━━ Excerpt ━━
Keeping a volatile President on side has been one of the signal successes, if not the signal success, of Starmer’s premiership, but there are some cracks in the paintwork. ‘President Trump likes winners,’ says a Trump aide who follows British politics, ‘and Starmer is beginning to look like a loser.’ On areas of domestic policy Trump has become more outspoken in recent months about what he sees as Britain’s sclerotic economic approach, as well as the failure to exploit energy resources in the North Sea. ‘The President tore him a new one on this stuff in private at Chequers,’ a US official says.

Among the MAGA fraternity in Trump’s team – including the Vice-President J.D. Vance, Miller and Gorka – there are also concerns that the UK has allowed mass migration to dilute its cultural heritage. All three have an Atlanticist Judeo-Christian concept of western civilisation in which American democracy stands in a direct line of descent from Magna Carta, the rule of law and trial by jury.
━━━
━━ Stored data ━━
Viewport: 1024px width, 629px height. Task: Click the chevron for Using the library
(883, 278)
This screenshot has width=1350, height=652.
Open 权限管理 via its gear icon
━━━
Write out the passage on Trump and Starmer word for word, in full. The data has nothing to do with the passage on Trump and Starmer.

Keeping a volatile President on side has been one of the signal successes, if not the signal success, of Starmer’s premiership, but there are some cracks in the paintwork. ‘President Trump likes winners,’ says a Trump aide who follows British politics, ‘and Starmer is beginning to look like a loser.’ On areas of domestic policy Trump has become more outspoken in recent months about what he sees as Britain’s sclerotic economic approach, as well as the failure to exploit energy resources in the North Sea. ‘The President tore him a new one on this stuff in private at Chequers,’ a US official says.

Among the MAGA fraternity in Trump’s team – including the Vice-President J.D. Vance, Miller and Gorka – there are also concerns that the UK has allowed mass migration to dilute its cultural heritage. All three have an Atlanticist Judeo-Christian concept of western civilisation in which American democracy stands in a direct line of descent from Magna Carta, the rule of law and trial by jury.